After the other day’s rant, I took a more objective look at what was going on with the pronoun situation. I know my colleagues and I know that none of them have a malicious or ill-intentioned bone in their bodies. I know that they care about my well being. I know it because so many of them have offered me support during my transition so far. I know it because so many of them came to my transition party back in June. I know it because, as a colleage and friend pointed out the other night at the bar, when people joined me to celebrate the end of a week-long conference that I organised at work, if anyone in our department were to say anything negative about my transition, they would be the one to be ostracised, not me.
I still think it’s important for me to point out to them that they need to make an effort with the pronouns.

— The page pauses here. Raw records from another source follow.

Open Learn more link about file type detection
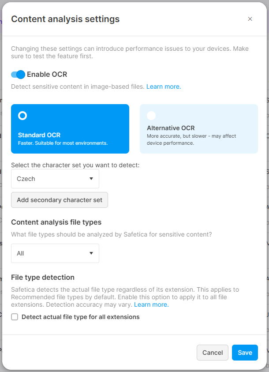 point(151,304)
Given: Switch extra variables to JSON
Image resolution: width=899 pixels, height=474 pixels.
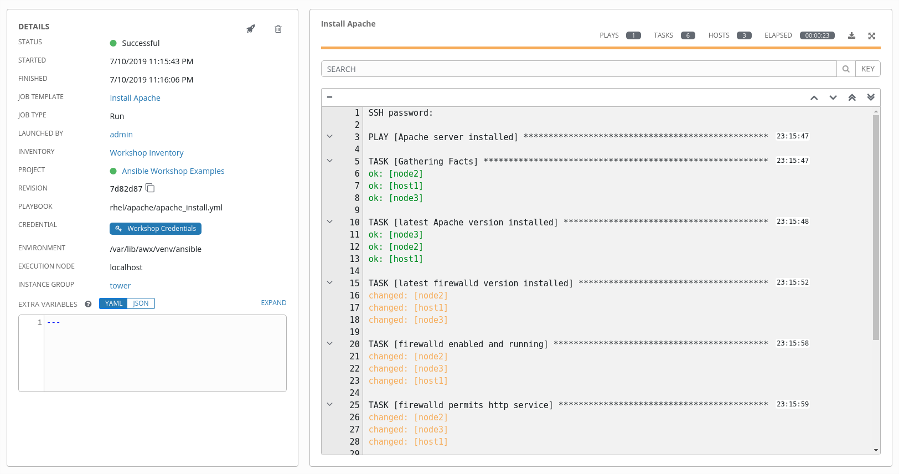Looking at the screenshot, I should pos(141,303).
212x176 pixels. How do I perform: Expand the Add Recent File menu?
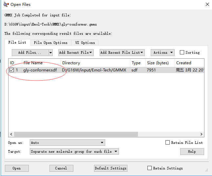tap(76, 52)
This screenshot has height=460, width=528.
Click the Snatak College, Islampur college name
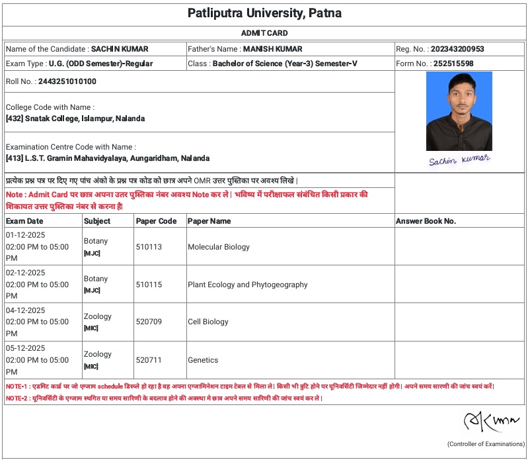coord(75,119)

Not to make them feel bad because, after all, they are all people with busy lives and a lot to think about already, but to make them realise the position they put me in when they mis-gender me. I think that it’s as important for us to put ourselves in the shoes of our friends as it is for them to put themselves in our shoes. They can’t know what it’s like to transition if they haven’t transitioned themselves or if they haven’t been exposed to trans issues before so we need to make it clear for them without judging them if we don’t want them to judge us. So I wrote them another email in which I inserted some humour but also in which I described the results of pronoun malfunctions. Here is the letter, with some modifications to avoid specific reference to my workplace. Any trans people are free to adapt and use if needed, or to borrow the basic idea.

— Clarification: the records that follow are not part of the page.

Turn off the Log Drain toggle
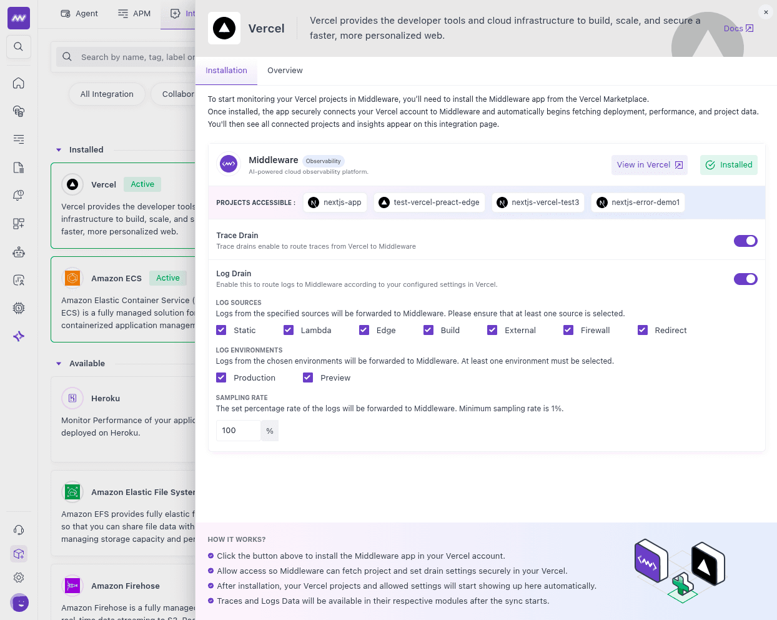 tap(746, 279)
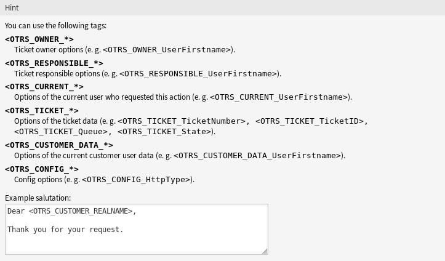Click the <OTRS_TICKET_TicketID> example tag
Image resolution: width=445 pixels, height=261 pixels.
tap(310, 121)
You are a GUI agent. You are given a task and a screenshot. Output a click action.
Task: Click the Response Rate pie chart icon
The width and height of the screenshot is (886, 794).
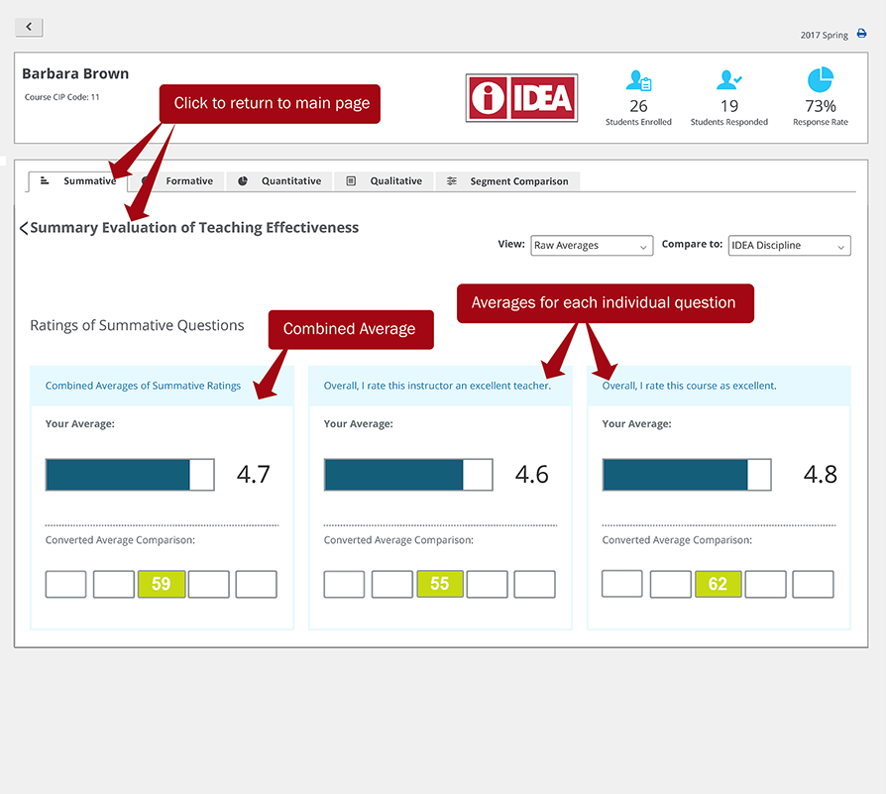[820, 80]

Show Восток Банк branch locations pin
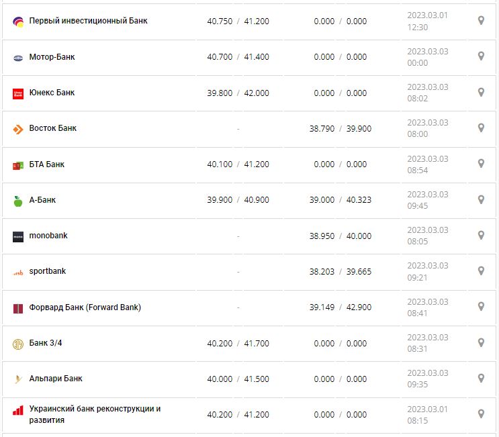point(481,128)
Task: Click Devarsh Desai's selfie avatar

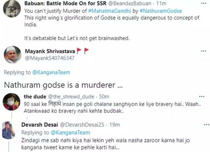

Don’t worry, this appeal has nothing to do with that thing I’ve been bugging you about for weeks, the (conference name). That’s OVER and we can all go back to our “normal” (whatever THAT means) routines. This last appeal has to do with something a bit more personal but I hope you’ll bear with me. Spending an entire week at the college during the conference brought to my attention that, in spite of my increasing male appearance, my colleages are still having problems adjusting their vocabulary with reference to me. There was a significant number of pronoun malfunctions and, in some cases, even name malfunctions. Many of these were in front of new students or guest speakers, to whom I was presenting as male. In one case, it was in front of an entire audience in the auditorium.My first reflex was to get upset. But now I realise that most of you simply don’t fully realise the impact of calling me “she” or “Nancy” in front of strangers. So I will explain it to you in the hopes that it encourages you to think about it differently.

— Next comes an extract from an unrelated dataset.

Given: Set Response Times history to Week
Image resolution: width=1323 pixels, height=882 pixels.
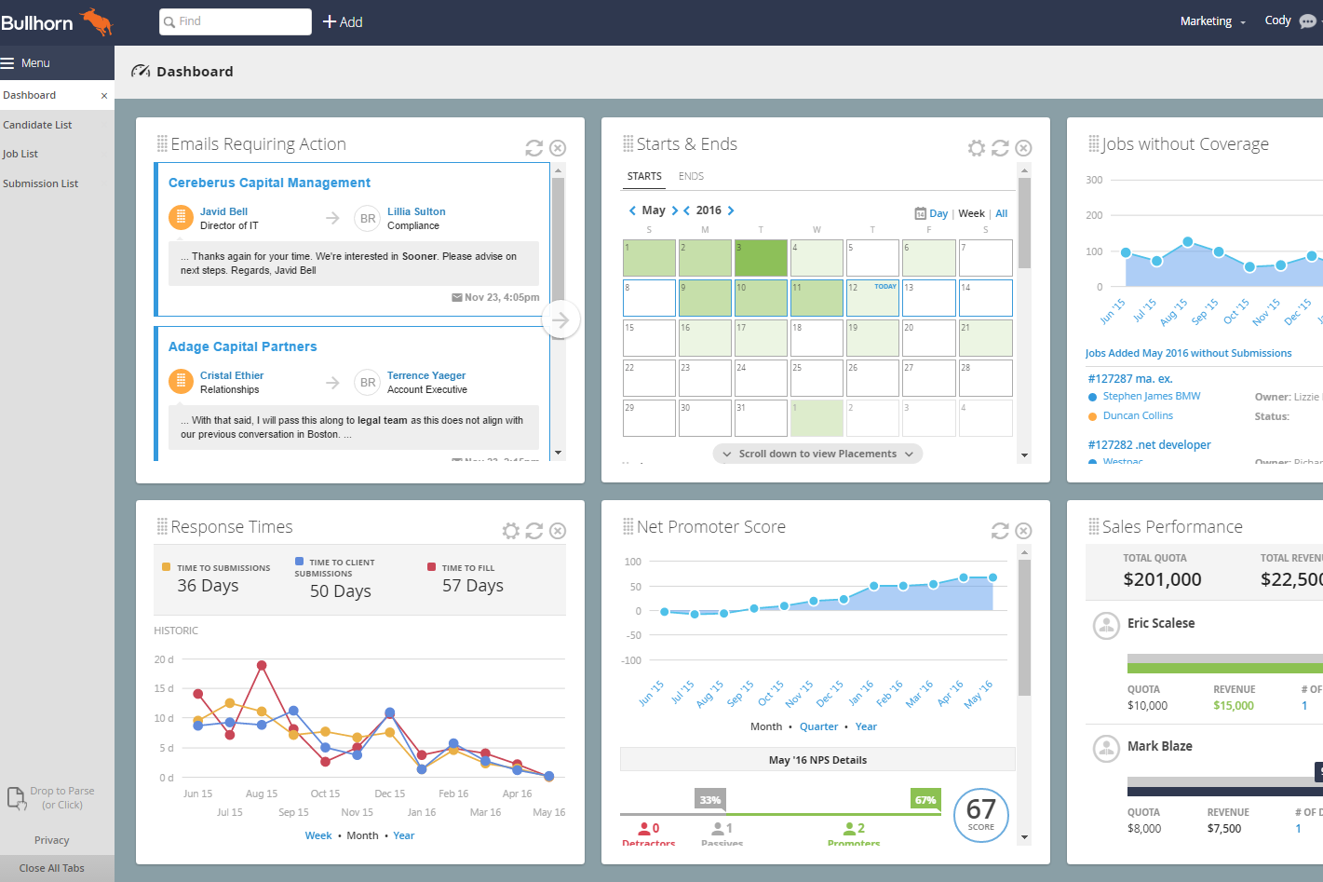Looking at the screenshot, I should [317, 835].
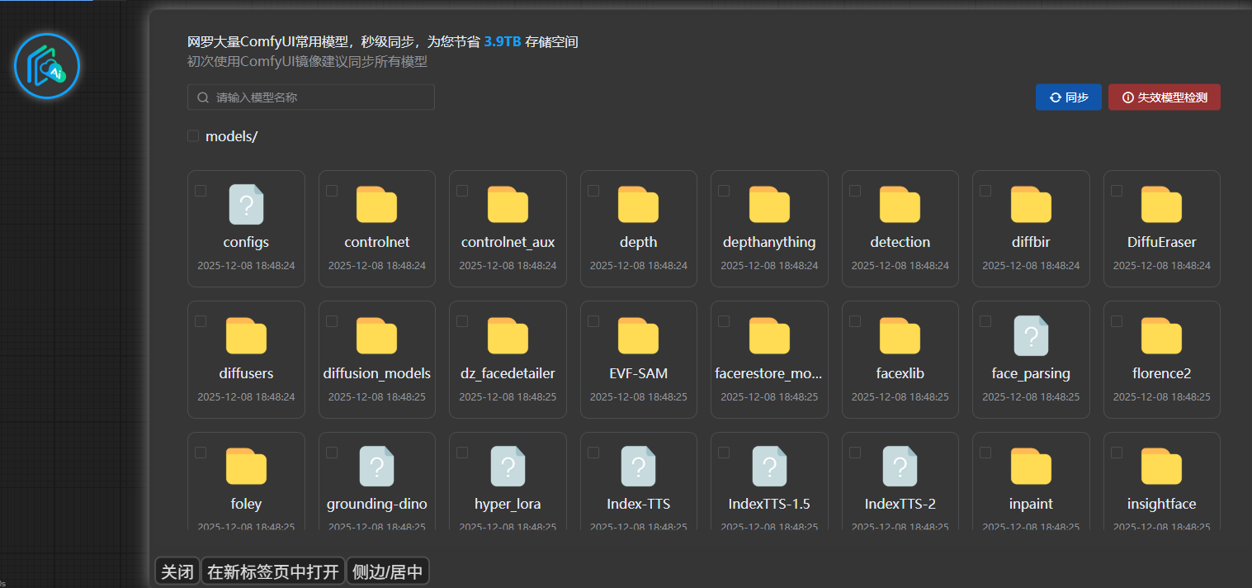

First, I guess it’s hard for you to imagine that strangers nearly always read me as male when you’ve known Nancy. It may be hard for you to let go of your association of me with “her”. I guess it speaks to the great acting job that I did all those years and, yes, Nancy will always be a part of me. But, trust me, with my current appearance and voice, 98% of strangers that I meet read me as male, EXCEPT when I’m with someone who calls me “she” or “Nancy”. Then, a normal interraction about something completely unrelated to me becomes disrupted. The new person is confused. I’m outed and “otherised” and I become “unsafe”: an object of curiosity and confusion rather than another plain old ordinary human in the workplace. Then I’m forced to make a choice to let it go and have yet another person see me as something that I’m not or to further disrupt the interaction to correct the speaker and come up with an explanation for this odd mix-up. My plan is not to go “stealth”* like ma ny trans people do or to forget my female past. I don’t have a problem with educating people about trans realities or providing a model for young people who are questionning and are looking to see themselves (or their trans relatives or friends) reflected in the grown-up working population. However, I reserve the right and the power to “come out” when I see fit, not when other people force me to do so in the middle of an unrelated interaction.
All this being said, I’m hoping that this will encourage you to be more careful in how you refer to me, regardless of whether I’m there or not. I’m sorry if my personal choice to transition is giving you a hard time. It’s not my intention to disrupt other people’s work day but I would like to be able to go to work without having to avoid human contact out of fear that I will be outed . . . .again and again and again. If it helps, you can call me Jack instead of Jacky, which is unfortunately seen as a “girl” name by many in spite of such male characters as Little Jacky Paper, Jackie Chan and Jackie Masson. Jack works for me and maybe will help you with the pronoun as well.
Thanks again for your support so far. I know it’s a pain to have to even think about it but once you get used to this new way, you won’t even remember a time when you called me “she” because it will become natural and normal to refer to me as “he”. Then we will slowly work on My Liege. But let’s take it one step at a time, shall we?
*This is said without any judgement of people who choose to go stealth.